-- DATASET RECORDS --
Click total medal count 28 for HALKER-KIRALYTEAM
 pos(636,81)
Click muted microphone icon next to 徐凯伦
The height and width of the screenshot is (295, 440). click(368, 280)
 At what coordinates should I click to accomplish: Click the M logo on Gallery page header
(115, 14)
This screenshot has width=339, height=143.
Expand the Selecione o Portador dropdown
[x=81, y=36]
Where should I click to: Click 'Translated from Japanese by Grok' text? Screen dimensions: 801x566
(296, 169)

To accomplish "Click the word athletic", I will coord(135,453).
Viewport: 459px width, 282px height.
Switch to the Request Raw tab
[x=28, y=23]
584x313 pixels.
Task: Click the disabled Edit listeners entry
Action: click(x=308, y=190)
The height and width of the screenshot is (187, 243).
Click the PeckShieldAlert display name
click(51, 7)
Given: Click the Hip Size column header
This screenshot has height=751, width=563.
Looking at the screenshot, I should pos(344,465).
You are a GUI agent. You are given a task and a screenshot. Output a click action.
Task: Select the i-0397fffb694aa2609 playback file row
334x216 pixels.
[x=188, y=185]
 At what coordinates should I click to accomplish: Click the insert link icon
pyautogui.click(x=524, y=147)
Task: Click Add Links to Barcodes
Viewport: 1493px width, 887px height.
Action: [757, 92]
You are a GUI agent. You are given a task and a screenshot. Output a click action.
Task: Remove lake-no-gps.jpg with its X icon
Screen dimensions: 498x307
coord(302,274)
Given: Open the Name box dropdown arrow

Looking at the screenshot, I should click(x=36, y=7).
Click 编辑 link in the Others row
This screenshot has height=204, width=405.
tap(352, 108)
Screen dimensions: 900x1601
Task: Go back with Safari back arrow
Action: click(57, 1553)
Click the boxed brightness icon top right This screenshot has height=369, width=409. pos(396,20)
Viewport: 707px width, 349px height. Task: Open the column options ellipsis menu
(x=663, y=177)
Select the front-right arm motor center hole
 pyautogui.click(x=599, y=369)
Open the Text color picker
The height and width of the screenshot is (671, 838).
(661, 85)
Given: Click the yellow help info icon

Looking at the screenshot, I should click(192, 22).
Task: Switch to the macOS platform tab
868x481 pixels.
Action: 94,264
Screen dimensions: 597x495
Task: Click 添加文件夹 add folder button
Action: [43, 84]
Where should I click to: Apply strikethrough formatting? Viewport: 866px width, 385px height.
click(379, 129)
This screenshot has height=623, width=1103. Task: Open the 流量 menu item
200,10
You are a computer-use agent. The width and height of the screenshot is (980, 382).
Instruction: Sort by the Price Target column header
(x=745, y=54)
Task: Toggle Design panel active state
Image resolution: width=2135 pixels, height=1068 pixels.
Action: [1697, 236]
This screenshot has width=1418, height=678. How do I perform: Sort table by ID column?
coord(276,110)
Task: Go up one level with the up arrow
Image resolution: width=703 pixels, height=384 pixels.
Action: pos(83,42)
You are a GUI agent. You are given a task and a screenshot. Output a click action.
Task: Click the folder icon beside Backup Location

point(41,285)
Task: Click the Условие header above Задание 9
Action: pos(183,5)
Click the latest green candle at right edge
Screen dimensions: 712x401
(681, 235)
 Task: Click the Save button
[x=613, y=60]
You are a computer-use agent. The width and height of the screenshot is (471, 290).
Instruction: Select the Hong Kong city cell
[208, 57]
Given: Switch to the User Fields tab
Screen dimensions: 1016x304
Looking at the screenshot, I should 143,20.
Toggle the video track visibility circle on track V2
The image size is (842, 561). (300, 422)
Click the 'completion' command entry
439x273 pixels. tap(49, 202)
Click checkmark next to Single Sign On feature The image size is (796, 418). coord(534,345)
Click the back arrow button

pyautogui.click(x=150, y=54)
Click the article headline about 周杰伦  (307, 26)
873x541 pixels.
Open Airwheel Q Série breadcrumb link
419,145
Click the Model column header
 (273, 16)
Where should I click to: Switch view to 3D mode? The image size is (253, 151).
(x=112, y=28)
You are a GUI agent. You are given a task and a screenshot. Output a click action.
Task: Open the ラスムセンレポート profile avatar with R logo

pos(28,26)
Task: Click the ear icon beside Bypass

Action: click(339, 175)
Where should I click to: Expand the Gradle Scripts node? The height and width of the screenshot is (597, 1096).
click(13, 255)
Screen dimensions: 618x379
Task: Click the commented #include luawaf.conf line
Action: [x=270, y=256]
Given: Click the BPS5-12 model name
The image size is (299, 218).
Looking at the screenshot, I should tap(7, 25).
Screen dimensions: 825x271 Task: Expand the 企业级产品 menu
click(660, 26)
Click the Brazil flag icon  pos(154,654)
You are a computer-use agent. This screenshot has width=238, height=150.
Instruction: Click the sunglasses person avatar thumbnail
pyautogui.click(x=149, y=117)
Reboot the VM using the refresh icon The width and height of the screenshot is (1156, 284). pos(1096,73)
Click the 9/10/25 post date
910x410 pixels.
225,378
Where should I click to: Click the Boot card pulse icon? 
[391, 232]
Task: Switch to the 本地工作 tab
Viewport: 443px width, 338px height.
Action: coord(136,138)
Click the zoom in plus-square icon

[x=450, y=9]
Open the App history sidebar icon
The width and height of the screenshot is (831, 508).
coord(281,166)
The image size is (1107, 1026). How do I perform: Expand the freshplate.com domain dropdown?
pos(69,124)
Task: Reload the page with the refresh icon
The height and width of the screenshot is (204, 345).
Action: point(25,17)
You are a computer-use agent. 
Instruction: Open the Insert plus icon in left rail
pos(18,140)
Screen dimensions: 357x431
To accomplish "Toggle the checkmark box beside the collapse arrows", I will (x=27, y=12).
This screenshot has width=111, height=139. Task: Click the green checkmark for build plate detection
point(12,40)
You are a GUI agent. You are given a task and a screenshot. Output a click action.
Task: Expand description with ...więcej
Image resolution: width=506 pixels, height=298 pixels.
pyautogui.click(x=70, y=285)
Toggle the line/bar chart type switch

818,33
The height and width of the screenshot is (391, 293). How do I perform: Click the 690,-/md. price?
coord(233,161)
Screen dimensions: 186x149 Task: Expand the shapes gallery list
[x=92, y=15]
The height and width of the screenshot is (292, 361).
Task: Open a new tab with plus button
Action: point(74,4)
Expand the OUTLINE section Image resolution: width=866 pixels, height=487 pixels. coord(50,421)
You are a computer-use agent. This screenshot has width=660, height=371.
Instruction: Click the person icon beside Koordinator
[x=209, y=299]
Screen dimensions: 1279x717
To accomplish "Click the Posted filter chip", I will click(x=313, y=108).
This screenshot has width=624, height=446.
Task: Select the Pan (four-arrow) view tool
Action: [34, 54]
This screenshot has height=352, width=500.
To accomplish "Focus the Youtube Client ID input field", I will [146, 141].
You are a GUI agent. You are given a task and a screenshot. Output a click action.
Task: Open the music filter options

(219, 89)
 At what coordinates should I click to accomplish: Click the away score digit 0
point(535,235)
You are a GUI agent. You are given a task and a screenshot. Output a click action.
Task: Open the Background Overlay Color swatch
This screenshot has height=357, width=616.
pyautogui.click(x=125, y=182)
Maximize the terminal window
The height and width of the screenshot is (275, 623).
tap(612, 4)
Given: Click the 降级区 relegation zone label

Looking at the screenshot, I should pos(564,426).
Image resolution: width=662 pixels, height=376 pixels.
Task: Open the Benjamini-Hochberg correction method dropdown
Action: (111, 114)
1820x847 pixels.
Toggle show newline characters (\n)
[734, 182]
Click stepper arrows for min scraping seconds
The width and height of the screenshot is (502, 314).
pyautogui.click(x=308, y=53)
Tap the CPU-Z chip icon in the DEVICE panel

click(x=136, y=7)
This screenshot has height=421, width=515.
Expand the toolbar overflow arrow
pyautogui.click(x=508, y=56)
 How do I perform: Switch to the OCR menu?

-- TASK OBJECTIVE --
From the listing above, return every line that contains the word "computer".

-- RESPONSE AREA --
You are a computer-use agent. The width and height of the screenshot is (980, 382).
You are a computer-use agent. The width and height of the screenshot is (471, 290).
You are a computer-use agent. This screenshot has width=238, height=150.
You are a computer-use agent. 
You are a computer-use agent. This screenshot has width=660, height=371.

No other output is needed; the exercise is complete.